## Provided records
↓↓↓
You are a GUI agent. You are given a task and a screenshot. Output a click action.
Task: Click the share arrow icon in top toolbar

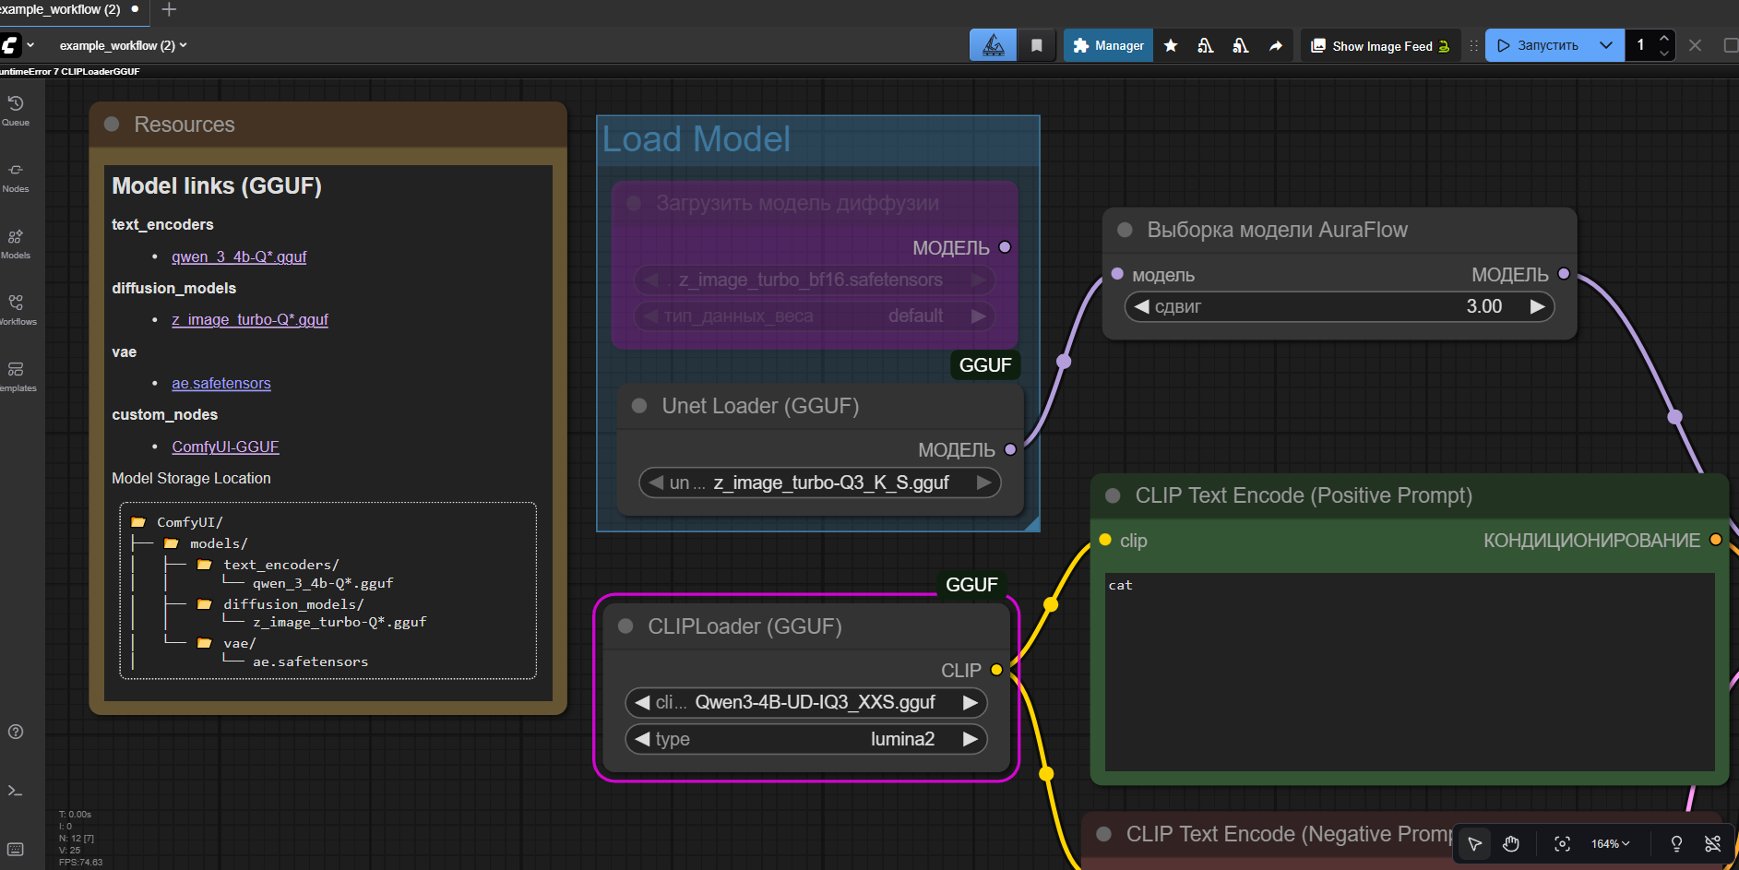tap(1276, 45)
↑↑↑
↓↓↓
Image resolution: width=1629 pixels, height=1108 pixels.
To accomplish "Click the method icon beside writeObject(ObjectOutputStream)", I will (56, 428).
↑↑↑
↓↓↓
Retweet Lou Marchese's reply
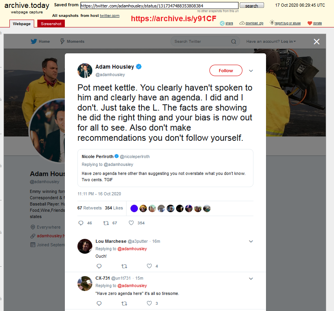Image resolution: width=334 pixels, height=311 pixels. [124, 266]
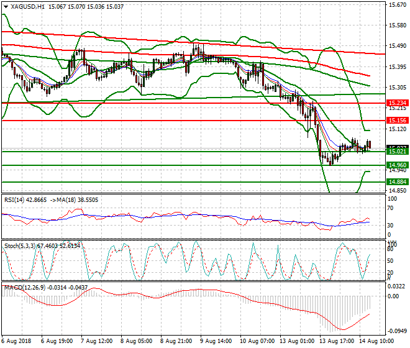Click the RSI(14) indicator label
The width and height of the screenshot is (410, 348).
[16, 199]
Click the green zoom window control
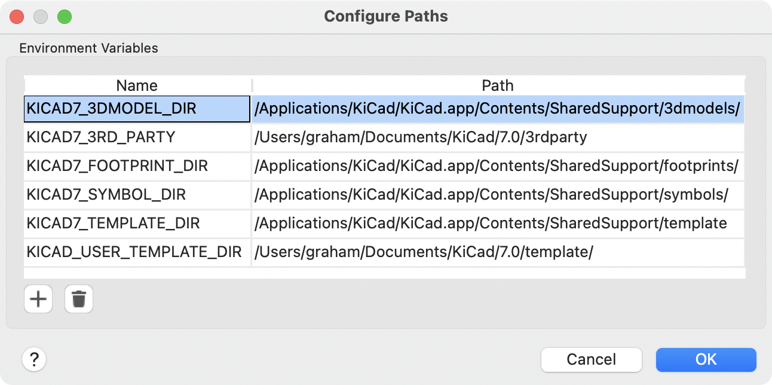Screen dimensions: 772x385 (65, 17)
↑↑↑
## What you will do
Copy everything from the line containing "Retweet Lou Marchese's reply" down to the line containing "Screen dimensions: 772x385 (65, 17)", changing "reply" to "comment" and keeping the rest the same. Leave the pictures out.

## Written response
Retweet Lou Marchese's comment
Image resolution: width=334 pixels, height=311 pixels. [124, 266]
Click the RSI(14) indicator label
The width and height of the screenshot is (410, 348).
[16, 199]
Click the green zoom window control
Screen dimensions: 772x385 (65, 17)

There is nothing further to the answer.